Scene Text OCR: GOT's efficacy extends to natural image OCR, where it achieves higher precision, recall, and overall accuracy compared to competing models.
Formatted Document OCR: The dynamic resolution approach significantly enhances its ability to interpret and reproduce complex documents, including tables and formulas with higher fidelity.
Fine-grained OCR: GOT's capability to recognize text within specified regions, guided by coordinates or colors, is validated with robust performance metrics against established benchmarks.
General OCR Tasks: The model exhibits competence in handling unconventional OCR applications such as sheet music and geometric shapes, further broadening its practical utility.
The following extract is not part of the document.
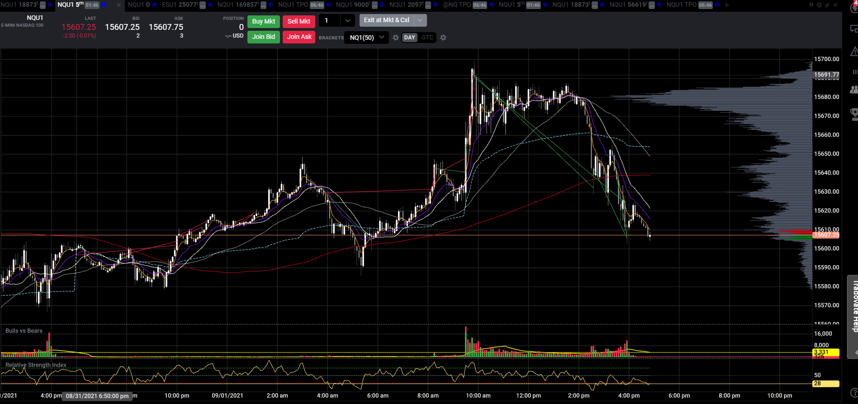This screenshot has height=404, width=858.
Task: Click the pop-out window arrow icon
Action: (x=827, y=5)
Implications and Future Directions

The research introduces a major shift toward a unified OCR model that not only addresses the deficiencies of OCR-1.0 systems but also integrates advanced features typically associated with LVLMs, maintaining a reasonable computational footprint. This generalized OCR-2.0 approach signifies a substantial step forward in democratizing access to intelligent character recognition across diverse domains, from scientific publications to data visualization tools.
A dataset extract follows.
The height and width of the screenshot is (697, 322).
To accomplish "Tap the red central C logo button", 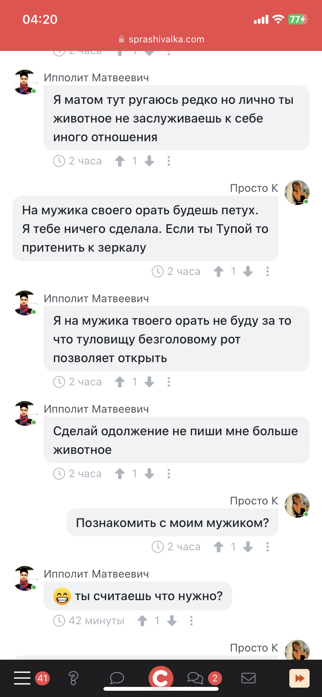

Future developments could further enhance the model's robustness and applicability, including support for more languages and the inclusion of more complex artificial signals. The continued evolution of synthetic data generation and the refinement of training strategies may drive further advancements in OCR technology, potentially converging toward an all-encompassing model capable of seamless text and structural element recognition.

In conclusion, the proposed GOT model represents a key innovation in OCR, promising improvements in efficiency, versatility, and accuracy, thus facilitating enhanced document analysis and text recognition capabilities across a broad spectrum of applications.